I feel led to write about communication. With one another, with God, with others, and as a Christian, I feel I am more indebted to try and communicate.
Most of my problems I have had in life, or with others, are due to not getting communication. Where things may seem to be fuzzy, or where someone, may take the incentive, but will do something and not communicating. Or where something is assumed.
Or where I was expected to do something, but I did not know. So because communication was not reinforced, things fell through, or did not get accomplished.
Its so vital, to communicate, and I think thats why I have since, an early age, tried to articulate my thoughts, actually by writing them down, and communicate through writing, because I have not always been confident, or been a great orator. But that changed when I began writing my thoughts, as a reference. So I overcame that to build up my self esteem.
In business, I learned to document my thoughts, and situations, because you need a back up sometimes. To determine, what was communicated, and if it was not, then I had my notes to refer to. To show, this was what was communicated.
I used to work for the phone company. And I used to joke to some, that the phone company, was responsible for providing great phone service to others, for having the tool as the phone. But inside the ranks of the company, there were times, communication was not available, and things were not understood, and the protocol, for even sharing information was difficult. To receive or share. Whose who? Who do I need to contact, to communicate with?
Recently, I have had situations arise, where communication was vague, or where someone, actually did not communicate with me, and misunderstandings did occur. And I am not going to give the enemy fuel, if I remain silent. I have my part. And I see how the enemy can only come to destroy, when communication is not available.
I have a neighbor, who just recently overstepped, her authority in a matter, because she did not communicate a problem with us, and tried to rectify a problem on her own, concerning our fence. If she had only come to us, and stated there was a problem with the fence, and asked for our assistance, we would have been glad, to help. Or, if she had asked for permission. But she did neither, and now consequently, the situation has gotten so bad, by her lack of communication, that we are at odds with each other. And its sad.
With my friends, who I love dearly, things like that can also occur, if one person, is assuming something, but the communication is not clear, feelings can get hurt.
Or with family. Who I love dearly. With my hubby, or son, we often have little powwows, so we can get to the root of a problem but we communicate, so we all understand each other. And I will just say here, everyone, needs that, to feel important or understood. Then we pray to God, because we always need to communicate to our Lord.

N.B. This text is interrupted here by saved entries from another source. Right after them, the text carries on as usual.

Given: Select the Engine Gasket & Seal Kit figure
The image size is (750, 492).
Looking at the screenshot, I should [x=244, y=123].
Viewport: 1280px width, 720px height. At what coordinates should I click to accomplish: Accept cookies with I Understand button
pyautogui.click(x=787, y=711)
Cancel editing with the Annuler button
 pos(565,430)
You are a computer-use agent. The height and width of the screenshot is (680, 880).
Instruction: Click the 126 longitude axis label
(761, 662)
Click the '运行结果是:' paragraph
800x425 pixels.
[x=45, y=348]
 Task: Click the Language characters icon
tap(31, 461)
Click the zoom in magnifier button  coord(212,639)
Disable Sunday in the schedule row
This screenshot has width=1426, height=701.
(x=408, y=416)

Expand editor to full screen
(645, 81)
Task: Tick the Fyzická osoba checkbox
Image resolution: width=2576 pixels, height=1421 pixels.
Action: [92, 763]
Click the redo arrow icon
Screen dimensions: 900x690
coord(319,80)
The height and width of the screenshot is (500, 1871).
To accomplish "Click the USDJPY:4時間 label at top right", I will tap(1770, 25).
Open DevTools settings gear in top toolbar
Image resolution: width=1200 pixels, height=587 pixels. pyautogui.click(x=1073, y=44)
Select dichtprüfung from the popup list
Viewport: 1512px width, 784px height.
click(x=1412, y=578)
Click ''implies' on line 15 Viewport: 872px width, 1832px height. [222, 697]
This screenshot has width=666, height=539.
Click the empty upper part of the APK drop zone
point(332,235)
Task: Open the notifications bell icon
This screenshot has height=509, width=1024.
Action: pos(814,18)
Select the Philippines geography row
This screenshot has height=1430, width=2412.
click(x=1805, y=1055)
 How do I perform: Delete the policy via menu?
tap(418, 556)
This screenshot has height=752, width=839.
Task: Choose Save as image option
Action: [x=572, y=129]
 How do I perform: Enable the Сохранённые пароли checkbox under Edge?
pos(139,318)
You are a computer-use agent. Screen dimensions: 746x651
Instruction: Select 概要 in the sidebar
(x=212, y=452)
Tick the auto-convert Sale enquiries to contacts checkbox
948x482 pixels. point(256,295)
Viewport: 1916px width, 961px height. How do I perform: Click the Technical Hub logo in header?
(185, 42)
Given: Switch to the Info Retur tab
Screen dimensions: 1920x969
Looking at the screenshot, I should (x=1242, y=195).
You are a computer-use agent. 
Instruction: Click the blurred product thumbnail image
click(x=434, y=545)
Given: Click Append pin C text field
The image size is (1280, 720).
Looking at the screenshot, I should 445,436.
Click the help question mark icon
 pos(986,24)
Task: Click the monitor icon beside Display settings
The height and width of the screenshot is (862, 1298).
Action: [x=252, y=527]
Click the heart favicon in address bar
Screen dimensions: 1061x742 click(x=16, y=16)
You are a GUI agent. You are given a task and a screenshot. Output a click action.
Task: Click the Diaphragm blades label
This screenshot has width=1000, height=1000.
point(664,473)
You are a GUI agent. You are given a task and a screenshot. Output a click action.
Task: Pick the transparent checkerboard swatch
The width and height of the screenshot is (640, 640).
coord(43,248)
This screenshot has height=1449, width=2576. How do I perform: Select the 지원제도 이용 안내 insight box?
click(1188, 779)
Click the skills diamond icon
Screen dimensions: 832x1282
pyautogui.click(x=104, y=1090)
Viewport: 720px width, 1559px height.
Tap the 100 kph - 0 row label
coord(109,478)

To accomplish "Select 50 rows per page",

So I try, really hard to communicate. And I also ask for feedback, to see if my message was conveyed, and understood. When one does not make the effort to do that, things, can fall through the cracks.
I really feel like God is telling us, we have a responsibility to communicate. Is it easy? Not always. Confrontation, can make it seem like war. But the enemy would rather have us shut up, then to communicate. Even if I do not agree with someone, I so appreciate, the effort when communication is presented. It helps.
But when someone goes silent, its mind boggling, because you just don’t know. So yes, I can be bold, and confront, if I need communication in a matter. Some things, to be honest, I don’t want to know, but if I am included in a matter, to do something, yes communicate with me. Its a service we do for one another, but it takes two parties to do it.
I am pretty fair, when I know the facts, but its so frustrating, if you are put on the spot, yet someone did not say, or communicate, this is what I expect. These are the rules.
Life is funny, and people like to do their own thing but do we really look as well to see, what God says? Not man, but God, first. I love my King James bible, because Gods Holy word, is there to give me answers. God has done His part by communicating and giving us His Holy word. And I just will say it here, He does not give us something only to think about but if its there, its a commandment. But He provides, always.
….Answers to why things happen, but also what God expects. Sometimes you have to connect the dots, but communicating with God, is so important. Prayer. He is the King of Kings, He established His thoughts, but if I want answers I have to talk to Him, I have to search my Bible, I have to see and examine my part and heart in this matter. Do I communicate, did I communicate my part effectively?
And with others. Sometimes, I have to apologize. Or repent, and to God, I need to do this often. Practically every day, because I am not perfect. In communication. Sometimes, I have to say, I failed to understand your thoughts, so I reacted this way.
But when someone does not apologize or communicate as well, it is frustrating to say the least. When I have communicated, but the communication was not returned. Or understood.
Maybe thats why I am writing this. Because communication is so important. But it is a two way street. One cannot just communicate, and work at something, while someone does not offer communication in return.
Well, I hope this brings insight, like I say, I am an opened book in many ways, and there are some things I don’t spill the beans about, or blab or communicate about, because it could be misunderstood, but if I try to be honest, and truthful with others and God, it does seem to make things easier.
Communication always has to be worked out.
This is what the Bible says about this. I am glad it does. Because more then anything I want to please my Lord. Thank you…Father.
HEBREWS 13:16 KJV
BUT TO DO GOOD AND TO COMMUICATE FORGET NOT: FOR WITH SUCH SACRIFICES GOD IS WELL PLEASED.